Haystack: Per-User Information Environments
MIT9904-08
Progress Report: July 1, 2000December 31, 2000
David Karger and Lynn Andrea Stein
Project Overview
The Haystack project is investigating the ways in which electronic infrastructure can be used to triangulate among the different knowledges of an individual, of collegial communities to which we belong, and of the world at large. Its infrastructure consists of a community of independent, interacting information repositories, each customized to its individual user. It provides automated data gathering (through active observation of user activity), customized information collection, and adaptation to individual query needs. It also facilities inter-haystack collaboration, exposing (public subsets of) the tremendous wealth of individual knowledge that each of us currently has locked up in our personal information spaces. The Haystack-NTT project involves augmenting its customization, learning and adaptation, and inter-haystack communication.
Progress Through December 2000
Our progress in the past two months has been twofold. First, we have carried out a complete redesign of the low-level storage and communication layer of the Haystack system. Second, we have recruited a number of PhD students, familiarized them with the Haystack project, and begun working with them on the higher level user-interface, machine learning, and collaborative parts of the Haystack research project.
Regarding the low level system, we concluded that Haystack's data model (a close cousin of RDF) and the system used to store it was quite general and plausibly useful in a wider context. We made the decision to separate the storage of our data model from the higher-level haystack applications that would make use of that information.

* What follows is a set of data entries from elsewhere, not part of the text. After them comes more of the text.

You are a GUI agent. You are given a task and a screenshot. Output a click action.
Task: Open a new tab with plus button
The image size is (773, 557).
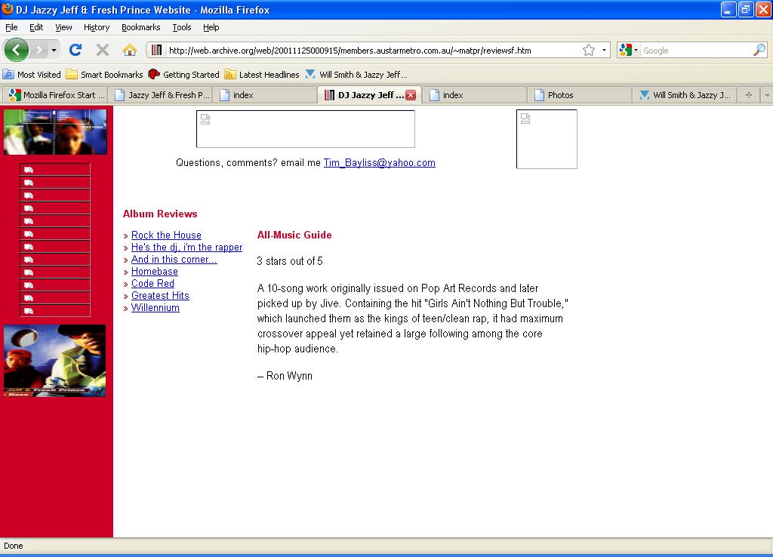point(749,95)
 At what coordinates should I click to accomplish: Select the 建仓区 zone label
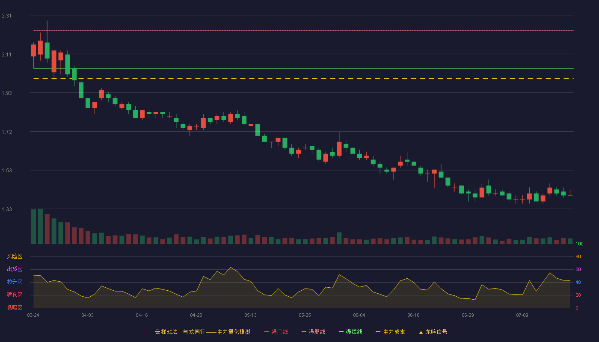tap(15, 295)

Besides improving the modularity of the Haystack system, this creates the opportunity to let applications other than Haystack store other information in the same storage module. At the limit, one might consider a semistructured data repository taking over as the "file system" for a large family of applications that wish to share information, saving the work of writing translation tools to pass information from one application to the other. The various data-extraction services which we have written for Haystack (such as a tool for identifying titles and authors in postscript documents) can run as independent applications, communicating only through their accesses to the data model.

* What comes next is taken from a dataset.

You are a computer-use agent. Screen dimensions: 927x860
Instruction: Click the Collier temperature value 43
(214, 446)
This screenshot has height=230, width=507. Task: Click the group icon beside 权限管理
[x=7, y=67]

With an eye towards the information-navigation goals of Haystack, we have augmented the basic storage role with two capabilities. To allow for the detection and correction of invalid data in the repository, the storage module maintains information about the source of every piece of information from outside the repository, as well as chains of deduction that led to particular conclusions. This allows us to use the repository as a "truth maintenance system" that updates its deductions to reflect changes in the underlying system.
In the past few months, we have enrolled four new PhD students to join the one already working with us on Haystack. After a time spent becoming familiar with the goals of the project and learning their way around the system, these students have identified particular aspects of the project that they wish to pursue. With this additional manpower, we are finally able to begin serious development of the higher level components of the haystack system-learning modules, collaborative filters, and user interfacesthat reside above our low-level data model.
Research Plan for the Next Six Months
Our plans for the next sixth months are as follows:
Complete the implementation of the now-designed low-level storage module. Two Masters students graduating in June are tasked with this project.
Begin to develop new probabilistic document models to be used to drive information retrieval and machine learning algorithms within our system. Develop mechanisms to allow machine learning, which is typically applied only to textual information retrieval, to also be used in retrieving the semistructured information stored in the Haystack data model. Two PhD students are tasked with this project.
Begin to develop tools for seeking useful information in widely distributed web sites, as a preliminary step towards aggregating information from a large community of Haystacks. Important issues include the identification of web sites likely to have information relevant to the query (using machine learning, based on the user's past interactions with those web sites), and interpreting the results produced by those web sites to decide what to show to the user. One PhD student is tasked with this project.
Begin to develop user interfaces to Haystack that are optimized for the kind of learning and personalization that we wish to explore. As a preliminary step, we are beginning a study of the way people work with their own information. The key questions include how people structure their own information given the tools available to them (directories, book-marks, personal web pages), and how they use these structures to retrieve information that they themselves have stored in the past. Two PhD students are tasked with this project. Mark Ackerman, and expert in Human Computer Interaction, is helping to lead this effort.